The 2021 Democratic National Committee chairmanship election was held on January 18–21, 2021, using an electronic ballot to determine the next chairperson of the Democratic National Committee (DNC).

In contrast to the 2017 election, the 2021 DNC election was uncontested. Jaime Harrison was elected chairperson in the first round of voting, succeeding Tom Perez.

== Candidates ==
On January 14, Joe Biden selected his preferred DNC leadership slate, including Jaime Harrison for chair, Jason Rae as secretary, Virginia McGregor as treasurer, and Chris Korge as national finance chair. As is usual when a Democrat controls the White House, nobody else submitted a slate of officers.

== Results ==
On January 18–21, the DNC voted on the leadership slate, with 407 in favor, 4 against, and 0 abstaining. As a result, Harrison became DNC Chair. Harrison highlighted the need to grow the Democratic Party in red states.

Results of the January 21, 2021 Democratic National Committee officer elections:

| Candidate | Round 1 |
|---|---|
| Jaime Harrison | 407 |
| No vote | 4 |
| Abstain | 0 |
| Total | 411 |

 Candidate secured enough votes to win election
 Candidate secured a plurality of votes in the round
 Candidate withdrew

The DNC elected Gretchen Whitmer, Tammy Duckworth, and Filemon Vela as vice-chairs and Keisha Lance Bottoms as vice-chair of civic engagement and voter protection. Later, in 2022, the DNC unanimously voted to add Henry R. Muñoz III as a 4th vice chair.

_TASK INSTRUCTIONS_
1 – Copy the DNC chair election text between "In contrast to" and "slate of officers.", inclusive, and switch "uncontested" to "unopposed".
2 – Pick up the DNC chair election text after its last sentence and keep it going.
The items after this point are separate from the DNC chair election text.

_DATASET EXTRACT_
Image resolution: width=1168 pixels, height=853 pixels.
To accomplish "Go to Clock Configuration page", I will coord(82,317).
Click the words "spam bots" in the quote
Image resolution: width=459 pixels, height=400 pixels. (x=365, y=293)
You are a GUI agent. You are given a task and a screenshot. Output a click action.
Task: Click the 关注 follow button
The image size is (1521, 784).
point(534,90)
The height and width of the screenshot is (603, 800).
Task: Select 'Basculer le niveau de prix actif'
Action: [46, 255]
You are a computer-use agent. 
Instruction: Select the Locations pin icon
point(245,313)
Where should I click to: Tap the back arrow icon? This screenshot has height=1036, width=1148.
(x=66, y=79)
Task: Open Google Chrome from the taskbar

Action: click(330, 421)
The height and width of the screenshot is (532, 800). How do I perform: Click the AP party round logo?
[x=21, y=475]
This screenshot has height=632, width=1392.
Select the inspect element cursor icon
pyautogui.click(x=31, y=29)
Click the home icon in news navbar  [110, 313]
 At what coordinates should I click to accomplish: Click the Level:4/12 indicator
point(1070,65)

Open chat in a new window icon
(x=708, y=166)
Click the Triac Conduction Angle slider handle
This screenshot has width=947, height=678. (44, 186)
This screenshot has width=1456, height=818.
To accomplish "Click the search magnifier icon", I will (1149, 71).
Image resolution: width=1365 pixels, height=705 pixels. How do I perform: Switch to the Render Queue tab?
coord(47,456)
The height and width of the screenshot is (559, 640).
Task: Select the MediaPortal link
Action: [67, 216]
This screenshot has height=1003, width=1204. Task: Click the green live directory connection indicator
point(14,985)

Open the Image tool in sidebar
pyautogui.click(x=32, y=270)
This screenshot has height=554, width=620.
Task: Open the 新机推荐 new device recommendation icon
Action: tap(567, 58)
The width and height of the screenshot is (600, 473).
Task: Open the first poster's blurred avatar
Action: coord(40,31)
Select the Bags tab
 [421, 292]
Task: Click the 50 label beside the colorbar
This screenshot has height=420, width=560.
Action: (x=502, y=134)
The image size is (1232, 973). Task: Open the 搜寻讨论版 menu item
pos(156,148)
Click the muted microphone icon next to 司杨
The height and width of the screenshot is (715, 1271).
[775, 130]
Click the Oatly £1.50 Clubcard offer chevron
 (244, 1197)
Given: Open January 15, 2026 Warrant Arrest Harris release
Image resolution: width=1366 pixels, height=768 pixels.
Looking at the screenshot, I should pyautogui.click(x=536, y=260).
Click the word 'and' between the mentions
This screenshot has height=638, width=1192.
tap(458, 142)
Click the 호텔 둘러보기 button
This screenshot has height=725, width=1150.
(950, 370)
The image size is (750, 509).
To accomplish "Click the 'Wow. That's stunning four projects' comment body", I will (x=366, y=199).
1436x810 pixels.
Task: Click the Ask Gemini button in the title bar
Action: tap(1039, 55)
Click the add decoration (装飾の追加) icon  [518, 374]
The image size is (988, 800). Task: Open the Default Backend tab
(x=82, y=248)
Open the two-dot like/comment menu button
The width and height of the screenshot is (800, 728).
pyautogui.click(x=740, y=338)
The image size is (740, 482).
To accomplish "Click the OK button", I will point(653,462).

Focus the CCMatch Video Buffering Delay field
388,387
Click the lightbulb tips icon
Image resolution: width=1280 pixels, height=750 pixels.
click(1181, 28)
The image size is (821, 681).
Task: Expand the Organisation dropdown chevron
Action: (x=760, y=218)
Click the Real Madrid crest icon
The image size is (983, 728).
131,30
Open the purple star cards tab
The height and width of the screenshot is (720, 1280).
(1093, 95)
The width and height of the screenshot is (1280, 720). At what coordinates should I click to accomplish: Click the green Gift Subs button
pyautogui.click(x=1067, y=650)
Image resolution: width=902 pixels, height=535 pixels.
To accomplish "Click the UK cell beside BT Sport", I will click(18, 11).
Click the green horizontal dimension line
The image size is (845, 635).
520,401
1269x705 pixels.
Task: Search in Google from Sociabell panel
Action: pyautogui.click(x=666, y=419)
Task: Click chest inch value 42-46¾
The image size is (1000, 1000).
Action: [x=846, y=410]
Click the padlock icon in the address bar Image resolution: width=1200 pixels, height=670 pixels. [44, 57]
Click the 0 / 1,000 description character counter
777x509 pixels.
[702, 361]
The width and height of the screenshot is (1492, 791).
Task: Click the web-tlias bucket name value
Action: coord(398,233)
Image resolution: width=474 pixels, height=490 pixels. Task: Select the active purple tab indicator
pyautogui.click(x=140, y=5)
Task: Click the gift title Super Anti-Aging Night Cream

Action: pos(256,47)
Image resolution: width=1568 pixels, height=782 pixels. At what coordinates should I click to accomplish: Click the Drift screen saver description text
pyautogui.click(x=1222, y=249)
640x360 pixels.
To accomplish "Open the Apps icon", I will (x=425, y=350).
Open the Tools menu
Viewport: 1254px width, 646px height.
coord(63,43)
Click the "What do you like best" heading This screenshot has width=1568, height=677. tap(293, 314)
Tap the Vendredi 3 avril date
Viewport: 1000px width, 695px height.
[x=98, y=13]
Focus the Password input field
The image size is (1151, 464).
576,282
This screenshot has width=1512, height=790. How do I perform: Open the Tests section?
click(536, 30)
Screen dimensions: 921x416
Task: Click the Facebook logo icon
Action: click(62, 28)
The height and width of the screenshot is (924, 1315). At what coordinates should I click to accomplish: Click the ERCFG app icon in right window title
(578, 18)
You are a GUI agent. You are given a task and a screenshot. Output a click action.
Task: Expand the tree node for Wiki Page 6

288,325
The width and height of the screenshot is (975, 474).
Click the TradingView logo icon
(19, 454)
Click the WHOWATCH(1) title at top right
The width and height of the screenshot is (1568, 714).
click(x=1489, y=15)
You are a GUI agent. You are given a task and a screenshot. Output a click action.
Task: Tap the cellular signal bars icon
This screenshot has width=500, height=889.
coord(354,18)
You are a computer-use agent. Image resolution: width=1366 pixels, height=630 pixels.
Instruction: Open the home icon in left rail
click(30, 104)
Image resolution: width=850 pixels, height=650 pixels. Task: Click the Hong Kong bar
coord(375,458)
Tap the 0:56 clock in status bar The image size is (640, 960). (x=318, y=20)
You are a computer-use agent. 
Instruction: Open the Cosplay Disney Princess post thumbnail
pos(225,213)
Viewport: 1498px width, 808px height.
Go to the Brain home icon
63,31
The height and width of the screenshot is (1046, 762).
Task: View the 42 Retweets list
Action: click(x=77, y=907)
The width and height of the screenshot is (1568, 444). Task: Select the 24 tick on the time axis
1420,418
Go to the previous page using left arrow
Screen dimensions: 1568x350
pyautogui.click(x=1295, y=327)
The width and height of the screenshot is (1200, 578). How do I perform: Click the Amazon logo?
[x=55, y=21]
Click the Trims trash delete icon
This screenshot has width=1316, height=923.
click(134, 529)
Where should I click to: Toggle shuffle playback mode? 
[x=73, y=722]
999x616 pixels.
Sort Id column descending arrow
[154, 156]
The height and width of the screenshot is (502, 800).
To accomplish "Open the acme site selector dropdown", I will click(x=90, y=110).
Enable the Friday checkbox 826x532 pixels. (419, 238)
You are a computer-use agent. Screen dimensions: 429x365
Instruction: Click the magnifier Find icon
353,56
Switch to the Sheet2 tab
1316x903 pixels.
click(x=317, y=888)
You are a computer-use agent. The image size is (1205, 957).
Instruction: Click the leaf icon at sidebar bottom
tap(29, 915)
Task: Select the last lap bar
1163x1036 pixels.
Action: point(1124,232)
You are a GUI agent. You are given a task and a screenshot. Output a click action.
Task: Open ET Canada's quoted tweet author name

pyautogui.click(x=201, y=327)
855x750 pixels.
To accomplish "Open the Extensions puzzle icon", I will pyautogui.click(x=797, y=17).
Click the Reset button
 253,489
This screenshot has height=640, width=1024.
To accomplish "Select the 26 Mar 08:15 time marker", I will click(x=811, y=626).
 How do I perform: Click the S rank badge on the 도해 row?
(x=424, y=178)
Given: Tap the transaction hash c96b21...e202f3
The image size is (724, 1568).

_SOLVED TASKS_
1 –
In contrast to the 2017 election, the 2021 DNC election was unopposed. Jaime Harrison was elected chairperson in the first round of voting, succeeding Tom Perez.

== Candidates ==
On January 14, Joe Biden selected his preferred DNC leadership slate, including Jaime Harrison for chair, Jason Rae as secretary, Virginia McGregor as treasurer, and Chris Korge as national finance chair. As is usual when a Democrat controls the White House, nobody else submitted a slate of officers.

2 –
== Structural reform proposals ==
In 2020, 41 DNC members wrote a letter to Biden asking the DNC to make a series of reforms, including publicizing the list of DNC members, publicizing DNC votes & resolutions, reducing the number and power of the 75 at-large DNC members, and changing the election of these members from a slate election (yes/no vote on each slate) to a candidate election (yes/no on each candidate). In 2021, before voting on the leadership slate, the DNC voted on the rules of the election, with 318 voting for, 15 against, and 11 abstaining. One "no" voter on the leadership slate opposed the election of leaders as a slate, rather than individual candidates.